2. Spread the Field: Given New England's lack of depth, this actually is the right spot for the four and five receiver sets Brian Schottenheimer loves. Chansi Stuckey and Dustin Keller are going to see mismatches.

3. Don't Overcoach: For once, the Jets can actually line up and compete with the Pats. While a gadget play here or there will keep the Pats honest, the Jets should avoid relying as heavily on high risk trick plays as they have in past matchups.

4. Get Leon Involved Offensively: Leon Washington is the biggest playmaker the offense has. The focus on getting him involved in recent weeks has been refreshing. In such a big game, the Jets need to get him at least 15 touches.

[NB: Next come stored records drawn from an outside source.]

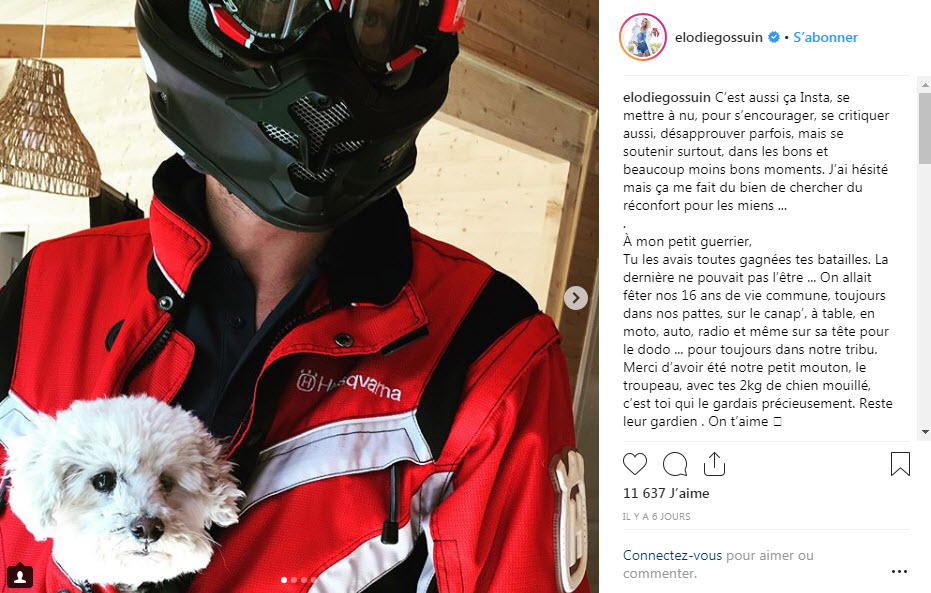Click the Connectez-vous login link
Image resolution: width=931 pixels, height=593 pixels.
[x=672, y=556]
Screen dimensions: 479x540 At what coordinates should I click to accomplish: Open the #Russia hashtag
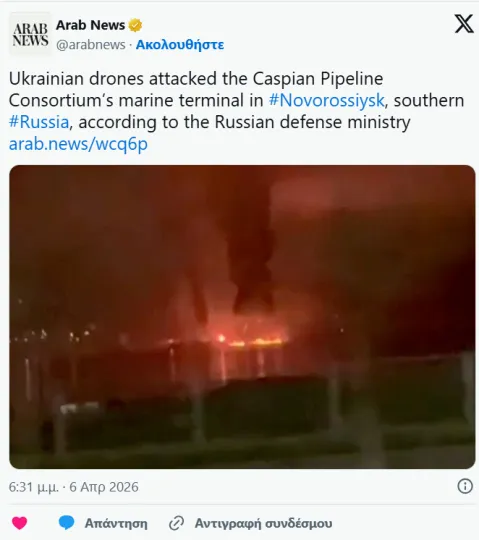39,122
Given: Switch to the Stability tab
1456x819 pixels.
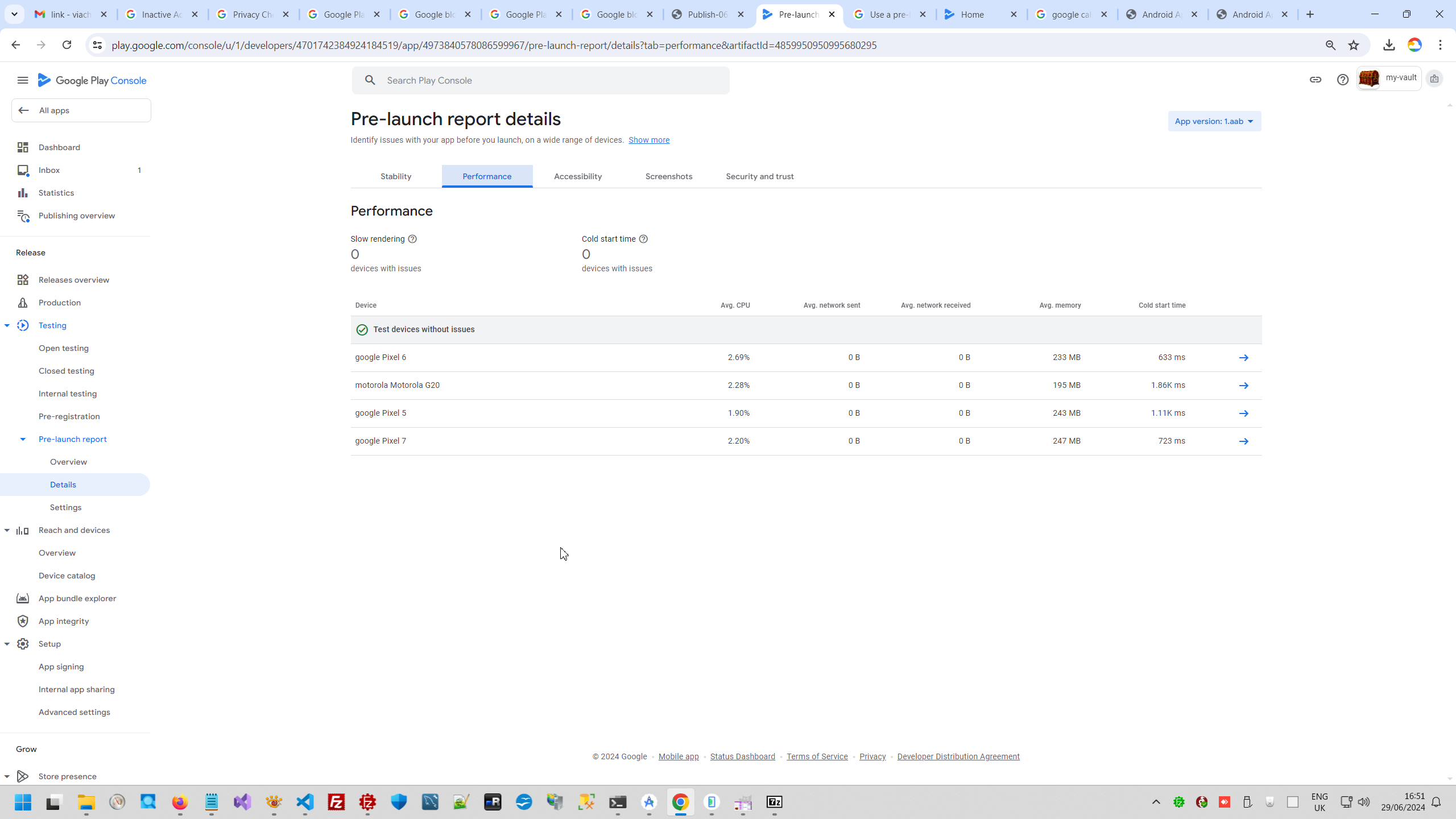Looking at the screenshot, I should [396, 176].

5. Law as Nickel: Ty Law will be toast if the Jets line him up with Randy Moss or Wes Welker. Against a slow, possession receiver like Jabar Gaffney, however, Ty should be able to hold his own and potentially bait New England's inexperienced quarterback into a costly mistake.

Best Case Scenario:

Down 24-20 with 2:00 left, Brett Favre puts together an epic 80 yard drive to lead the Jets to a win, justifying the trade and becoming a New York legend in the process.

Worst Case Scenario:

New York comes out flat, Favre starts throwing balls up for grabs on every series to try and play the hero, and the Jets get completely run out of the building.

What Will Happen:

Since the Jets are now the team with the Hall of Fame quarterback, it may be a long time before they are in this good of a position to win the division over the hated Pats. This is what makes this pick so difficult. The Pats are a grind it out team without Brady. They do not make mistakes. They play good defense and win the field position battle. They have a better kicking game than the Jets do, and their quarterback is much less prone to make a killer mistake. Part of me is trying to jinx the Pats. I have never wanted to be wrong more badly in my life, but I think the Pats grind out a victory.